ASSIGNMENT: Set every record down again, identical to the original.

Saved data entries
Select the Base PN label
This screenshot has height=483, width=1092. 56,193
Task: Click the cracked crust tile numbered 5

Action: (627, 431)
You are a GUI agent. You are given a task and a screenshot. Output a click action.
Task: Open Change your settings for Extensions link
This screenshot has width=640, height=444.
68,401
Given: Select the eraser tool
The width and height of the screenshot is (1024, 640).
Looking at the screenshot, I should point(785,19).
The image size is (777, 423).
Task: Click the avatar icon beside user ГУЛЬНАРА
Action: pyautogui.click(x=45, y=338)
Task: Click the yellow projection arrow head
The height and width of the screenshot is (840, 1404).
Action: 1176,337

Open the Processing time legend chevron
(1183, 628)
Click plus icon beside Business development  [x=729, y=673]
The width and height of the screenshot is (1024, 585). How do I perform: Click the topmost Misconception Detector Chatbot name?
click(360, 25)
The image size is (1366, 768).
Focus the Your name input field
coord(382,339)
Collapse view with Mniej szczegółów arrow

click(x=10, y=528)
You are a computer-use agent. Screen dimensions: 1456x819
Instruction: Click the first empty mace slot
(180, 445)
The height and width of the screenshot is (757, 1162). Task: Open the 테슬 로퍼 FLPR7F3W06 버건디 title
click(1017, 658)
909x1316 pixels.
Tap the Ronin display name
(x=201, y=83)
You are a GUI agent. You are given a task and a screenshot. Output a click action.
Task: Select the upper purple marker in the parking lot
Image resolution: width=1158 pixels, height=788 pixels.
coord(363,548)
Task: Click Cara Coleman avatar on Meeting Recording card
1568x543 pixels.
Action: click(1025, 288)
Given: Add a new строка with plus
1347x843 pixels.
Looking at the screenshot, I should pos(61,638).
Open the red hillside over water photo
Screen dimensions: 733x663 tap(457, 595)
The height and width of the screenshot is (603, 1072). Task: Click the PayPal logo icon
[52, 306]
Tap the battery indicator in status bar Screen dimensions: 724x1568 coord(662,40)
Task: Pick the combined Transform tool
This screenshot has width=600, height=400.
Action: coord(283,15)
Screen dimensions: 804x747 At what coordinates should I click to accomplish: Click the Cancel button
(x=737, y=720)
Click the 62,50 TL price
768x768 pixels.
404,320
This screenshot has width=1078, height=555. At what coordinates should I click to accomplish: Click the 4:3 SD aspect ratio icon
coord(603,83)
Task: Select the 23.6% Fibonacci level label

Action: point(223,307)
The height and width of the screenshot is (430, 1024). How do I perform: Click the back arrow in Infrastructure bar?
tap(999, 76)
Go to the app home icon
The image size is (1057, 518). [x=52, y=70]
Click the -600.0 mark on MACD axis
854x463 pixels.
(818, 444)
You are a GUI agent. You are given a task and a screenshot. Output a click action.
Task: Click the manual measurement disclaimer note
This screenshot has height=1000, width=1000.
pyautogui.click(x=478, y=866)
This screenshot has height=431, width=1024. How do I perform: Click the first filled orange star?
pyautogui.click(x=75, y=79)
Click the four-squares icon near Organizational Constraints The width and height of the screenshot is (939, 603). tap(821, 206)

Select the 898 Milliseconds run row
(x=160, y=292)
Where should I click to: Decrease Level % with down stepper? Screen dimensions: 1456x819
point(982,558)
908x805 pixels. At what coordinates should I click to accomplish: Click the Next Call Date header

RESULT OF THIS TASK:
Select the Base PN label
This screenshot has height=483, width=1092. 56,193
Task: Click the cracked crust tile numbered 5

Action: (627, 431)
You are a GUI agent. You are given a task and a screenshot. Output a click action.
Task: Open Change your settings for Extensions link
This screenshot has width=640, height=444.
68,401
Given: Select the eraser tool
The width and height of the screenshot is (1024, 640).
Looking at the screenshot, I should point(785,19).
The image size is (777, 423).
Task: Click the avatar icon beside user ГУЛЬНАРА
Action: pyautogui.click(x=45, y=338)
Task: Click the yellow projection arrow head
The height and width of the screenshot is (840, 1404).
Action: 1176,337

Open the Processing time legend chevron
(1183, 628)
Click plus icon beside Business development  [x=729, y=673]
The width and height of the screenshot is (1024, 585). How do I perform: Click the topmost Misconception Detector Chatbot name?
click(360, 25)
The image size is (1366, 768).
Focus the Your name input field
coord(382,339)
Collapse view with Mniej szczegółów arrow

click(x=10, y=528)
You are a computer-use agent. Screen dimensions: 1456x819
Instruction: Click the first empty mace slot
(180, 445)
The height and width of the screenshot is (757, 1162). Task: Open the 테슬 로퍼 FLPR7F3W06 버건디 title
click(1017, 658)
909x1316 pixels.
Tap the Ronin display name
(x=201, y=83)
You are a GUI agent. You are given a task and a screenshot. Output a click action.
Task: Select the upper purple marker in the parking lot
Image resolution: width=1158 pixels, height=788 pixels.
coord(363,548)
Task: Click Cara Coleman avatar on Meeting Recording card
1568x543 pixels.
Action: click(1025, 288)
Given: Add a new строка with plus
1347x843 pixels.
Looking at the screenshot, I should pos(61,638).
Open the red hillside over water photo
Screen dimensions: 733x663 tap(457, 595)
The height and width of the screenshot is (603, 1072). Task: Click the PayPal logo icon
[52, 306]
Tap the battery indicator in status bar Screen dimensions: 724x1568 coord(662,40)
Task: Pick the combined Transform tool
This screenshot has width=600, height=400.
Action: coord(283,15)
Screen dimensions: 804x747 At what coordinates should I click to accomplish: Click the Cancel button
(x=737, y=720)
Click the 62,50 TL price
768x768 pixels.
404,320
This screenshot has width=1078, height=555. At what coordinates should I click to accomplish: Click the 4:3 SD aspect ratio icon
coord(603,83)
Task: Select the 23.6% Fibonacci level label

Action: point(223,307)
The height and width of the screenshot is (430, 1024). How do I perform: Click the back arrow in Infrastructure bar?
tap(999, 76)
Go to the app home icon
The image size is (1057, 518). [x=52, y=70]
Click the -600.0 mark on MACD axis
854x463 pixels.
(818, 444)
You are a GUI agent. You are given a task and a screenshot. Output a click action.
Task: Click the manual measurement disclaimer note
This screenshot has height=1000, width=1000.
pyautogui.click(x=478, y=866)
This screenshot has height=431, width=1024. How do I perform: Click the first filled orange star?
pyautogui.click(x=75, y=79)
Click the four-squares icon near Organizational Constraints The width and height of the screenshot is (939, 603). tap(821, 206)

Select the 898 Milliseconds run row
(x=160, y=292)
Where should I click to: Decrease Level % with down stepper? Screen dimensions: 1456x819
point(982,558)
908x805 pixels. At what coordinates should I click to accomplish: Click the Next Call Date header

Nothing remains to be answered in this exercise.